Mara scratched Goldie's ears while Lex rested her head on Mara's chest. The house filled with morning light. From the kitchen, the coffee machine beeped, announcing that the second pot was ready. The ocean was audible through the open window, the tide coming in, the waves steady and rhythmic against the Phoenix Ridge shore.

"The GM of Calgary called again yesterday," Mara said. "Third time. They're offering more money. Better resources. A team with an established roster and a clear path to the championship."

For a single beat the old reflex surfaced: the pull toward the clean exit, the professional distance, the self-protective logic that had kept her safe. She recognized it. Let it pass.

"And?"

"And I told her the same thing I told her the first two times. I'm not going anywhere. I built this program from the ground up. I'm not leaving it for someone else's foundation."

Lex's arm tightened around her waist. "Good. Because I just signed a three-year extension and I'm not living in a long-distance relationship with a woman who took this long to admit she loved me."

Mara laughed. The sound filled the living room, warm and unguarded, a laugh that came easily now, that bubbled up from a place inside her that Lex had unlocked and that no longer needed permission to exist. Goldie's tail wagged faster at the sound of it, thumping against the hardwood floor.

"Your star player profile is enormous, by the way," Mara said. "Jordan sent over the latest numbers. You're the most followed female hockey player in the PWHL. The endorsement revenue from the sportswear deal alone is more than your salary."

"I know. It's obscene. I'm sending half of it to the youth hockey foundation." Lex grinned against Mara's chest. "The foundation you helped me set up, because you're brilliant and strategic and you told me I should put my money where my values are."

"I said that?" Mara ran her fingers through Lex's hair, combing through the tangles.

"You said it in your coaching voice, which means it's not a suggestion."

"Speaking of the future," Lex said. She drew a slow line along Mara's collarbone with one finger, the touch absent and tender. "Have you ever thought about us having kids?"

The question settled between them, gentle. Not a demand. An inquiry. A tentative foot placed on new ground, testing whether it would hold.

Mara was quiet for a moment. She looked at the ceiling and thought about kids. About the life she'd imagined for herself at twenty-five, before Sara, before the lockdown, before she'd decided that certain kinds of happiness weren't available to women like her. She thought about Lex's patience and Lex's warmth and Lex's enormous capacity for love, and she thought about Goldie, who had been the closest thing to a child Marahad allowed herself, and she thought about the house, the extra bedroom upstairs that she used as an office but that faced the ocean and caught the morning light.

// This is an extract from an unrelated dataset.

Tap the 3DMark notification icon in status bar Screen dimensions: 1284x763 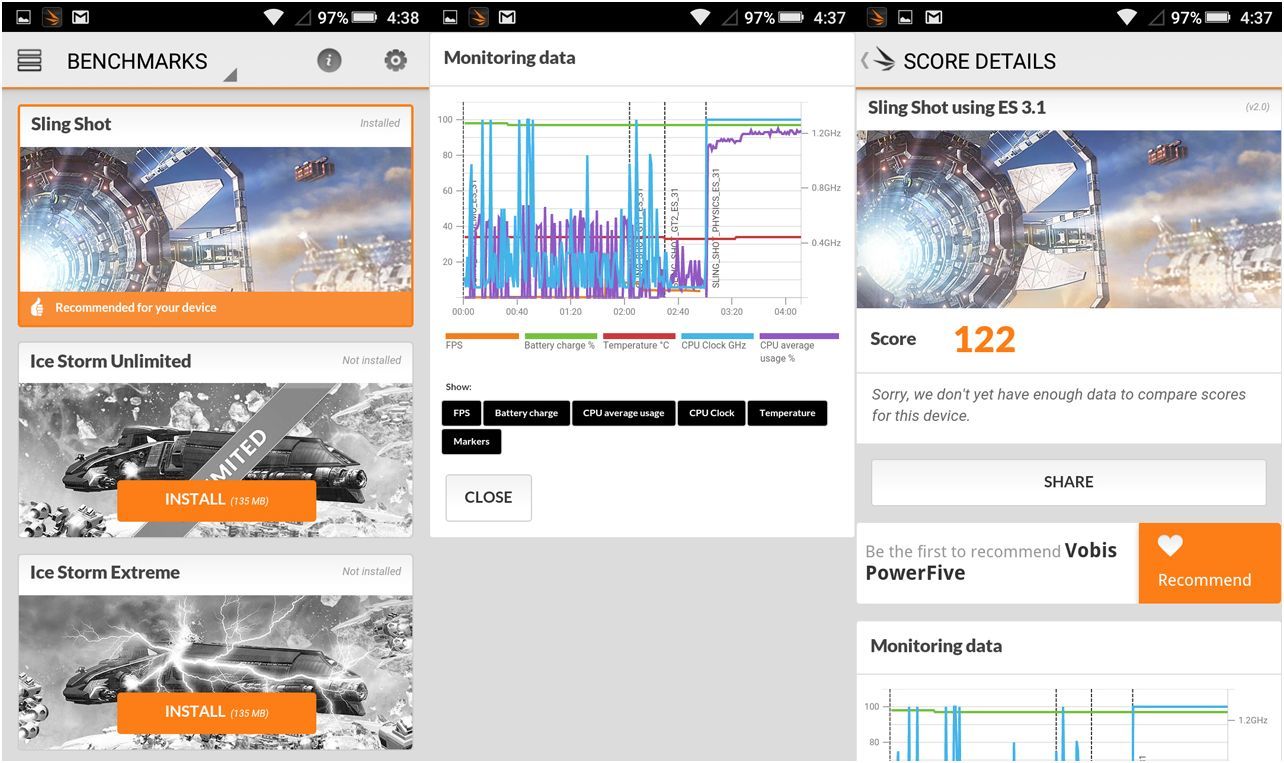point(52,17)
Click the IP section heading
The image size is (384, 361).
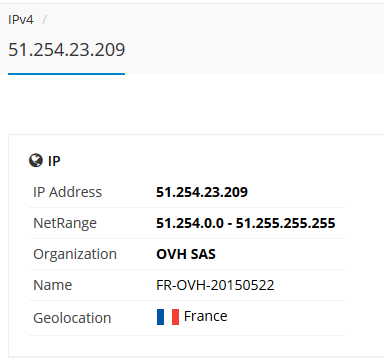point(54,161)
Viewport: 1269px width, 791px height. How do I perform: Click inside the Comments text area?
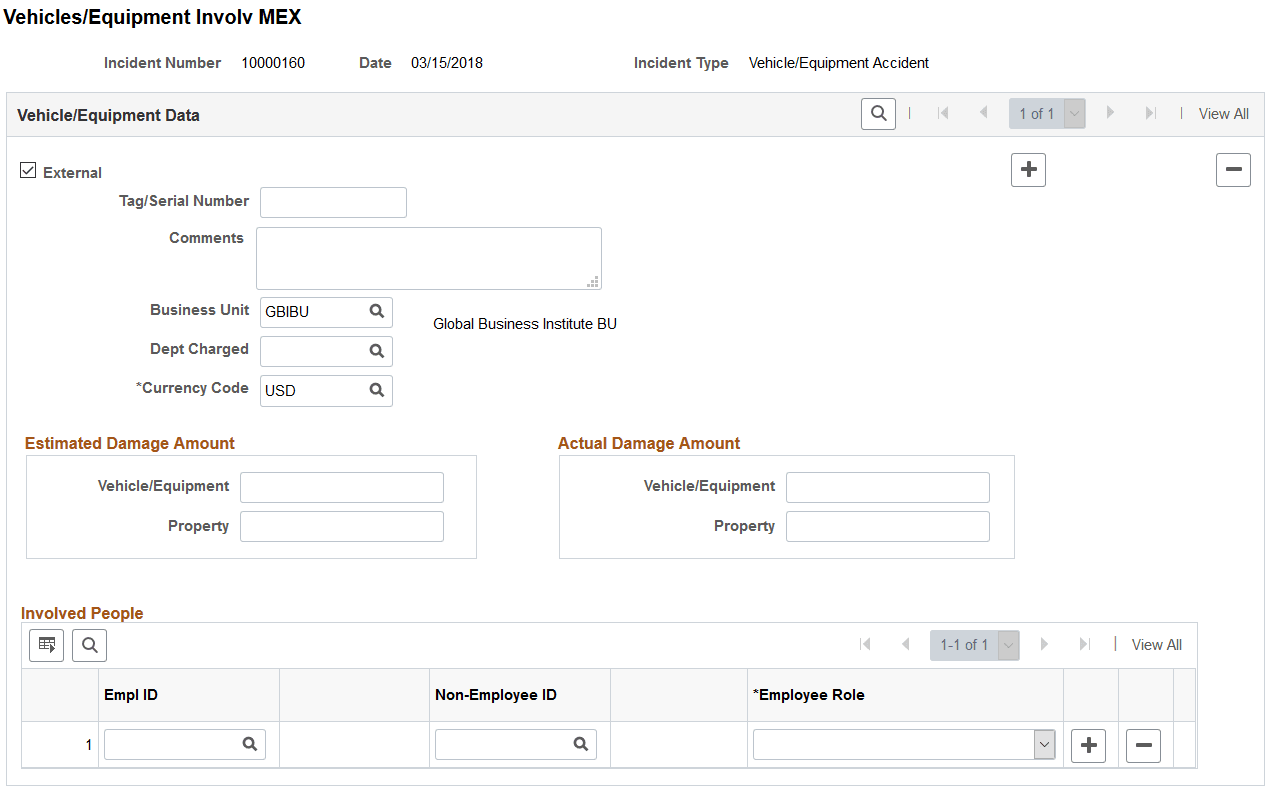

"I never thought it would be possible for someone like me," Mara said. "I spent so long convinced that my career was the only thing I could have, the only thing that was safe to want. And then you showed up and proved that I could have a career and be loved at the same time, and now you're asking me about kids, and the fact that the question doesn't terrify me is probably the biggest change of my entire life."